How to create XML tree from non-XML source

by H4 (Acolyte)
on Sep 08, 2008 at 12:51 UTC ( [id://709747] : perlquestion . print w/replies, xml ) Need Help??

H4 has asked for the wisdom of the Perl Monks concerning the following question:

I want to process tree-structured data which is not XML but can easily be converted into XML. I want to make this conversion on the fly, creating XML nodes and adding them to the in-memory structure. Then, I want to use XPath expressions to access several nodes, modify them, and write the whole thing out into an XML file.

I read several XML::* manpages, and even the 'Perl&XML' book, but cannot find a place to start with. I was imagining something like my $tree = XML::some_class->new; my $new_node = $tree->new_node('node_tag', 'node_text'); $known_node->add_child($new_node), and then feeding $tree into an XML::XPath instance. Or, I might consider generating SAX events while reading my data source which would magically create the data structure in memory.

In fact, I already wrote code which creates a tree-like structure in memory, so it would be easy to turn it into a data structure which XML::XPath understands, but I cannot find the spec of what is required on XPath's side.

Almost everything I've found so far concentrates on parsing XML files, or on writing handlers for SAX events. What I found on SAX drivers was not too instructive either. A code sample would be great, but a link to further reading will do.

Replies are listed 'Best First'.
Re: How to create XML tree from non-XML source
by dHarry (Abbot) on Sep 08, 2008 at 15:17 UTC

    There are many Perl modules available for generating/creating XML: Any::Renderer::XML (generates "element only" XML), XML::Generator or XML::Writer to name a few.
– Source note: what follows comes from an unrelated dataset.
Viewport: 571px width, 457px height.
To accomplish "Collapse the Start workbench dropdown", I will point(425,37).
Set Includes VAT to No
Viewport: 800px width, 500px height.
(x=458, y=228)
It depends a bit on what you really need in terms of XML features and how far you wanna push it.

    For xpath you can use XML::XPath.

    I am using XML::Twig a lot lately. It is turning into a one-solution-for-all-xml-problems for me:-)

    Hope this helps

      Thank you for your suggestions. XML::Generator looks good. But how can I manipulate a tree created with XML::Generator?
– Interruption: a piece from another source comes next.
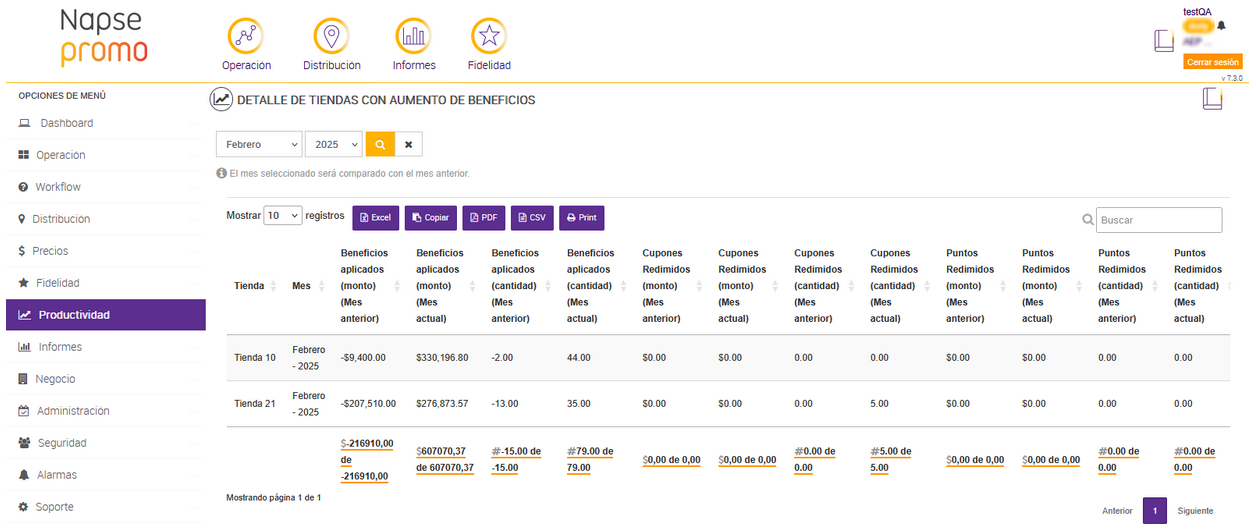The image size is (1256, 529).
Task: Click the orange search magnifier button
Action: [x=380, y=145]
        XML::Generator is really intended for converting existing data structures to XML. If you want to manipulate them a bit before outputting them, I'm going to second the recommendation for XML::Twig, which is easy to use and fairly well documented.

        Here's a quickie example for you, though there are better ones at the link above:

        #!/usr/bin/perl use strict; use warnings; use XML::Twig; my $twig; my $root = "<nodetag />"; my $element; my $firstelem; my $childcnt; $twig = XML::Twig->new( output_encoding => 'utf8', pretty_print => 'record'); # $root is a string containing the starting tag $twig->parse($root); $root = $twig->root; # $root is now the root twig element, and we can modify it $root->set_gi('nodetag_root'); # We can add children to it foreach $childcnt (0 .. 10) { $element = XML::Twig::Elt->new('childtag' => 'child text'); $element->set_att('index',$childcnt); $element->paste('last_child',$root); } # We can modify an arbitrary child $element = $root->first_child('childtag[@index="5"]'); $element->set_text('Number Five, alive!'); # And we can print it, to a filehandle if necessary $twig->print;
        It outputs:
        <?xml version="1.0" encoding="utf8"?> <nodetag_root> <childtag index="0">child text</childtag> <childtag index="1">child text</childtag> <childtag index="2">child text</childtag> <childtag index="3">child text</childtag> <childtag index="4">child text</childtag> <childtag index="5">Number Five, alive!</childtag> <childtag index="6">child text</childtag> <childtag index="7">child text</childtag> <childtag index="8">child text</childtag> <childtag index="9">child text</childtag> <childtag index="10">child text</childtag> </nodetag_root>
Re: How to create XML tree from non-XML source
by themage (Friar) on Sep 08, 2008 at 14:16 UTC
    Hi H4,

    You can try to use XML::Simple' XMLout as long as you have a perl hash representing the data you want to write to XML.
    use XML::Simple qw(XMLout); my $data={book=>[{name=>"test",author=>"H3"},{name=>"test2",author=>"H +4"}]}; print XMLout($data,NoAttr=>1,RootName=>"books");
      Thanks for your input. Unfortunately, XML::Simple does not preserve the ordering of subnodes because it uses hashes rather than lists. In your example, there is no way of telling whether <name> or <author> should appear first in the resulting XML. Sorry I forgot to mention that, in my case, order does matter.
Re: How to create XML tree from non-XML source
by GrandFather (Saint) on Sep 08, 2008 at 22:22 UTC

    This looks somewhat like the wrong question. XML is a file based representation of some data. XPath is a protocol for locating information in an XML file. Neither imply any particular internal representation during processing.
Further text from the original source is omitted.